You're looking at a guy who, under normal circumstances would never have become a New Lincoln Teacher. This is about the extraordinary people who made
that possible, and within whose nurturing guidance I grew to be a master innovator in every school I taught. My final contribution is taking shape on my website, listed below.
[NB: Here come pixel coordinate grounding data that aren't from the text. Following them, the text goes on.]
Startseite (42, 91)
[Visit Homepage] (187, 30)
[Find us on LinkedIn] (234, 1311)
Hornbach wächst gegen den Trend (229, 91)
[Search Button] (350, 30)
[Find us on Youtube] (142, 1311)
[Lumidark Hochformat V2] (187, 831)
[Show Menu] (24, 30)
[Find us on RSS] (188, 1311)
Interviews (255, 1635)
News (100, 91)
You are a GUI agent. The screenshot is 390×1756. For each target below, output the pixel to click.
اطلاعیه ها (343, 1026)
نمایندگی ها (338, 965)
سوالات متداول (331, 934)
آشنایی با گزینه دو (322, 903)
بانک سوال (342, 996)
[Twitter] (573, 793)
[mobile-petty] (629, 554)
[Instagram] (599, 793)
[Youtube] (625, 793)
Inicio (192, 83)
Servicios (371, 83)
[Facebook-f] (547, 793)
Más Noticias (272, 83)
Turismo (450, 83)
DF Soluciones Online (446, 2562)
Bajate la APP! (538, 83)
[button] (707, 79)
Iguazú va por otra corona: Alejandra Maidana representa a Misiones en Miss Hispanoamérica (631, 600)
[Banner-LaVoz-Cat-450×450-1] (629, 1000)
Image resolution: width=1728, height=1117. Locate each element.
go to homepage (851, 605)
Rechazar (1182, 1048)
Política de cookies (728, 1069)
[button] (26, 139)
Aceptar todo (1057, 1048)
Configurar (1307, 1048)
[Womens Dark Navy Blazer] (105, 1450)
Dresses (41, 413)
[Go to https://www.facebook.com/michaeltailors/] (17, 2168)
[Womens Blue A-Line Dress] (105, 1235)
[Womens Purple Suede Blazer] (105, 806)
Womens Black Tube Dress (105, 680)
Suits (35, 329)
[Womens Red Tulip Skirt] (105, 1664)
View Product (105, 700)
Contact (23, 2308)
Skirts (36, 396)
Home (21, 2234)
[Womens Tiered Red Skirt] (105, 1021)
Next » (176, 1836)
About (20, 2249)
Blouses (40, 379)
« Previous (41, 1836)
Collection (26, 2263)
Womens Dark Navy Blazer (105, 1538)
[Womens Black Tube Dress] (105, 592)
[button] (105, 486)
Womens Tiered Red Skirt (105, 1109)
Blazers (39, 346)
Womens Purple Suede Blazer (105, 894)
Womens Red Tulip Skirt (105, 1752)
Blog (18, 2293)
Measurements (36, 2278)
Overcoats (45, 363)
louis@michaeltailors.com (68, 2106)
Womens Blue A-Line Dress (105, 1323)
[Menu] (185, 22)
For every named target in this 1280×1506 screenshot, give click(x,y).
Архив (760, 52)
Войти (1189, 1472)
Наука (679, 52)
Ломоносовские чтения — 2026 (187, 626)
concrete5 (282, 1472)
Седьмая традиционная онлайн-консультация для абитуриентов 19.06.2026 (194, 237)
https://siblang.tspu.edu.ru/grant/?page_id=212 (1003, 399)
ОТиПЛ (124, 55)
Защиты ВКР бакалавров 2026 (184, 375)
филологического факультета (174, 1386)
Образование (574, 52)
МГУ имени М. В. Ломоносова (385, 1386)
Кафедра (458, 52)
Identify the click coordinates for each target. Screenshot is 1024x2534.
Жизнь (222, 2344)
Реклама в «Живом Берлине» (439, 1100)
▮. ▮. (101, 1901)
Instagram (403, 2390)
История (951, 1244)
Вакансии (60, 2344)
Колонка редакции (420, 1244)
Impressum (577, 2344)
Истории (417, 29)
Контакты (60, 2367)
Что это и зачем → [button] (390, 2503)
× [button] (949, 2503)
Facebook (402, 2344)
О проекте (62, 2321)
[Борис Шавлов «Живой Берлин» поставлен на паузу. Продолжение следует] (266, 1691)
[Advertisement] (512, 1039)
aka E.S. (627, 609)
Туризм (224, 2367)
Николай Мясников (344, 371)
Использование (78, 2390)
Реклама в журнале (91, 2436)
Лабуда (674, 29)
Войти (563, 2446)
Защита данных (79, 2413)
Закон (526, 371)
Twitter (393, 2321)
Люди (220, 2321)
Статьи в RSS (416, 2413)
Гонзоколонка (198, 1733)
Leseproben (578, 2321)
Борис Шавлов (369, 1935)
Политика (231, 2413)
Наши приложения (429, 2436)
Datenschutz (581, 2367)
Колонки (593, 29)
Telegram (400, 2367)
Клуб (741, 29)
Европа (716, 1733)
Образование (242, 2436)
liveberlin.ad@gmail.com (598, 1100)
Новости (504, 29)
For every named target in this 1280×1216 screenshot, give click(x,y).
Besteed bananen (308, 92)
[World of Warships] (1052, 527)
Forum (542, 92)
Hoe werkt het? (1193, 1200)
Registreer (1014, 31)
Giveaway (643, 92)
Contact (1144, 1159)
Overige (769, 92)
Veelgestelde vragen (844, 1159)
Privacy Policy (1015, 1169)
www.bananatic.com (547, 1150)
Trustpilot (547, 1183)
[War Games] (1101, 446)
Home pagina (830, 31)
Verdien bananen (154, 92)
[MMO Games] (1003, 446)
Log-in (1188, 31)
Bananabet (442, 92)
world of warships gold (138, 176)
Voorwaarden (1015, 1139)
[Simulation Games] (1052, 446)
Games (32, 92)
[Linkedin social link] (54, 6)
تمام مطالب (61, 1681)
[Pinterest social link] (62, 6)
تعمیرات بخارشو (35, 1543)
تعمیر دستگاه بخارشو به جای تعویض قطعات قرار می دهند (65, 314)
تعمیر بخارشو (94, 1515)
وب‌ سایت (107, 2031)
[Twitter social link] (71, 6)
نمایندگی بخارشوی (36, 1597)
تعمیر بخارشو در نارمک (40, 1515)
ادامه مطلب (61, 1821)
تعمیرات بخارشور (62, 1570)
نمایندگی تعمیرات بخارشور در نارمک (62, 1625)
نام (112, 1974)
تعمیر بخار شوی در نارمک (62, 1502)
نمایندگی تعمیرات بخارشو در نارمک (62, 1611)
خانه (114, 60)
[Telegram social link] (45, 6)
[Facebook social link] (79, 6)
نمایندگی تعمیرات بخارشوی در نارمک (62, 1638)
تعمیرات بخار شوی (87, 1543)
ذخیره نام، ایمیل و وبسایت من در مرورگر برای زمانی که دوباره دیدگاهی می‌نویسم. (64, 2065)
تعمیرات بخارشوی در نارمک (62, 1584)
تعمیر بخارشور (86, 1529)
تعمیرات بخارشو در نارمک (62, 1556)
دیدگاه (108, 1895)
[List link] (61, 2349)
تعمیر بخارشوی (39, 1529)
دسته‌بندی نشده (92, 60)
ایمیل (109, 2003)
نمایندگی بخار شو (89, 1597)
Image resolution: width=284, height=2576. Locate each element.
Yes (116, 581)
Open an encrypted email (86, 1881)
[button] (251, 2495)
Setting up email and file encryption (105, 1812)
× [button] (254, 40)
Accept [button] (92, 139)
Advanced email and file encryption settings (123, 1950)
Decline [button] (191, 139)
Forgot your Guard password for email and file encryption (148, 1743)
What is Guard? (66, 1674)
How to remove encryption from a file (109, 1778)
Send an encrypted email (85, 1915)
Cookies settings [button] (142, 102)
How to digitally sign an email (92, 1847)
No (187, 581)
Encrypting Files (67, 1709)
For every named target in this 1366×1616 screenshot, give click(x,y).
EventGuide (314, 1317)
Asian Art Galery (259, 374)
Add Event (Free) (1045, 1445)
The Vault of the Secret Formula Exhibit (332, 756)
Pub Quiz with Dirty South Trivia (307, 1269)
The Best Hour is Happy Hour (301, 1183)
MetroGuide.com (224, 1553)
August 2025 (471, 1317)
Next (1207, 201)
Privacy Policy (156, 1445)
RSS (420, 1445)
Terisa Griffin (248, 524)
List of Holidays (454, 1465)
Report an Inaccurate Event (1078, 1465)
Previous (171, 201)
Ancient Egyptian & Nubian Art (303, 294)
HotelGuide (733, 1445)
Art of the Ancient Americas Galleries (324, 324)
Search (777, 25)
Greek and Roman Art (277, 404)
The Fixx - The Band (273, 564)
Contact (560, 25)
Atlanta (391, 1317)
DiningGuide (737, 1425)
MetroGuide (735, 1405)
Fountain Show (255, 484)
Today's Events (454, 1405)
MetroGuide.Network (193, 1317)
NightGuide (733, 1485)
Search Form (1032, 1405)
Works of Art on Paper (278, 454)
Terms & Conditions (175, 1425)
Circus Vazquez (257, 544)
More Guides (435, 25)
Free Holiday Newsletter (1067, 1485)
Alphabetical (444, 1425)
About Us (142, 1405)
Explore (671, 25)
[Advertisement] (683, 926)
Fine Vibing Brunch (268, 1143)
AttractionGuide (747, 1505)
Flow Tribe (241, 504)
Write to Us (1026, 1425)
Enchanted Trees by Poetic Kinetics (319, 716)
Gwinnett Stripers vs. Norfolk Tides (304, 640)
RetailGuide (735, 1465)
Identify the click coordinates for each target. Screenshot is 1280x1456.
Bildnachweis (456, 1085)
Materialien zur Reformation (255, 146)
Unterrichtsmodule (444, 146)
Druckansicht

Each of us has a central core of self worth, self love that needs filling for us to be complete. It's taken ME a long time. New Lincoln worked for me. As a learner and a teacher I have found much to rebel against, and so I'm a rebel. Until I was 8 years old, my loving, attentive parents ( born in the 1880's, made it through the depression)) never spared the rod. My sister and I got piano lessons and were entered in contests against each other, competition breeds success, DBob Woodarwin's law.- our ratings were compared over meals. I couldn't read at 8; disobeyed constantly- and my father would come home at night, get a bad report from my mother-and give me a strapping for whatever she told him I had done wrong during that day. I never knew why - but their use of force and fear made my rebellious spirit stronger. Victorian parenting-and there's a picture of me in uniform, 8 years old, being sent to Freehold Military Academy- where they promptly took away my wooden gun and made me march around with all the other boys who HAD their wooden guns.( Great beginning for a future New Lincoln teacher).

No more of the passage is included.